He took another deep breath, then repeated what I thought I had heard him mutter before.


"What did you say, Paul?"


He looked at me, and I realized with shock that there were tears in his eyes. "I said, she's gone, Sam. She's gone."


It had been a hot afternoon, one of the hottest on record, and it had been one of the driest summers on record, too. Unlike me, Paul derived what I thought was a kind of perverse pleasure from the heat. I knew where he had been that afternoon, because I knew his habits, but he told me anyway.


Between the mill where he worked and the highway where he usually caught the bus for home in the afternoon, there was a long stretch of railroad - three miles, maybe more, and nothing to break it up but the grass that grew up between the ties. Just before the track crossed the highway, it curved around a hill, and I knew that it was a tricky area for engine drivers - they had to slow down, because although visibility after the hill was almost unlimited on a clear day, the hill itself was a major blind spot. I knew all of this because had told me it years before, when he first started walking on the rails - he thought it was fascinating. I thought it was a little weird, him being so fascinated by that lack of control that the engine drivers must have had, but I never said anything about it.

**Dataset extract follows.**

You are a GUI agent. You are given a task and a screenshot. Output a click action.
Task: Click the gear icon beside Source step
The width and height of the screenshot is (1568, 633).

I knew that he liked to walk that stretch on hot afternoons, though God knows I could never understand why. He would sometimes directly to my place after he got home, the smell of sawdust still clinging to his body, and the sweat making little channels in the dirt on his dusty face, and I guess I understood why he did that - who wouldn't want to relax their body in a nice, cool garden on a summer evening if they were that hot and dusty? I just never understood why he would go through all that to get there in the first place.


He had been stepping out some with a lady friend, a girl who worked at the mill with him. I know that sounds like an archaic way of describing their relationship, but it's the only way I can think of, because there was very little else he did with her, as far as I know, and I guess I really don't know what kind of relationship they had. He was my brother, I know, but in matters of the heart, he played things pretty close to the vest - and I respected him well enough to respect his privacy as well, so I never asked.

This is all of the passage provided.